The screensaver has reportedly been downloaded more than 90,000 times since it was launched.
But monitoring firm Netcraft has analysed response times for three of the sites the screensaver targets and has found that the campaign is being too successful.
Two of the sites being bombarded by data have been completely knocked offline. One other site has been responding to requests only intermittently as it struggles to cope with the traffic the screensaver is pointing its way.


valis
*only you can prevent spam*
thankies for the linky cutie [livejournal.com profile] rubberella !! just for that, you get a freebie
[identity profile] katyism.livejournal.com
When on an extremely insistent/worried/whiny/too-talkative-interrupty customer call, and you cannot fix or explain the problem they are having, how do you get rid of them and get to a point where you can hang the fuck up, politely?

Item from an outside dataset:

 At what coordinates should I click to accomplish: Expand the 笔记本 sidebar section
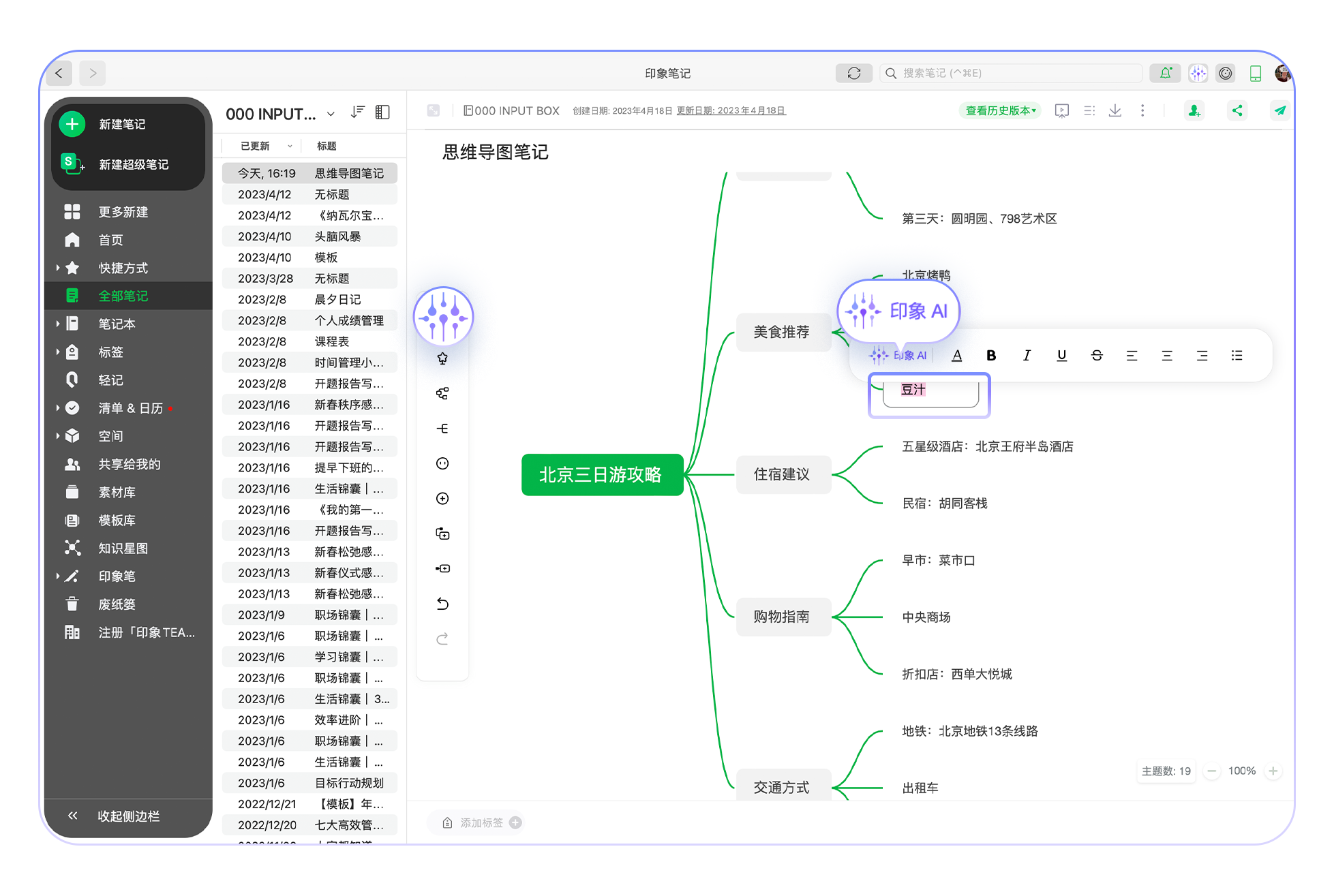pyautogui.click(x=58, y=324)
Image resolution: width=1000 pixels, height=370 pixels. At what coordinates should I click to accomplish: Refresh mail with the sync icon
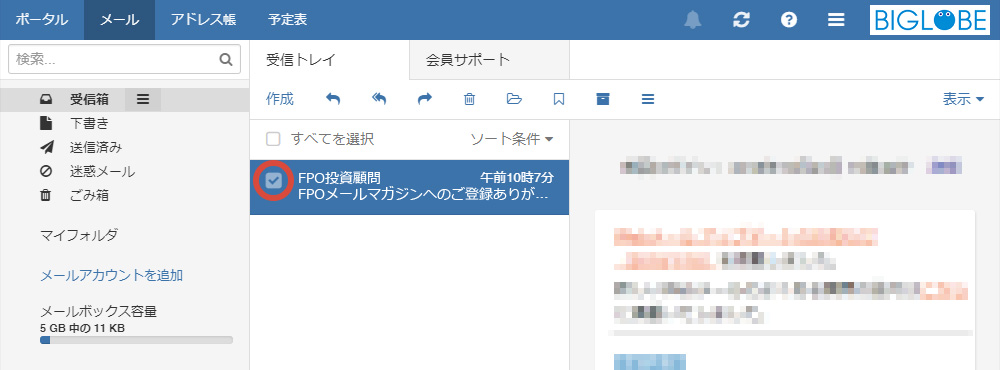pyautogui.click(x=741, y=20)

For instance, in my support center it is a strict rule that we do not attempt to support people's coding problems with making their silly little web pages. We can tell you the basics of Front Page, we can tell you how to upload your shit on the server and set permissions, and that's it. I cannot go through your web page source and enumerate every typo, bad syntax, and bad reference you and your shitty web editing client put there. Even if I know exactly what the problem is and coudl tell you what to type to fix it. For the users we deal with, we'd get in trouble with that because then they'd have us teaching them the basics of HTML over the phone and writing their code for them.

Anyway, I'm rambling. My curiosity here is how do you handle the whiny callers who still go on and on about the problem, bugging you to fix it because they "KNOW you know how", even if you've repeated over and over We Do Not Support This, please contact your computer manufacturer or go visit the online HTML training course on our site, or whatever the protocol is. I'm interested in creative tactics and ways of putting things differently that will get the customer to shut the fuck up and ask for help from a more appropriate source.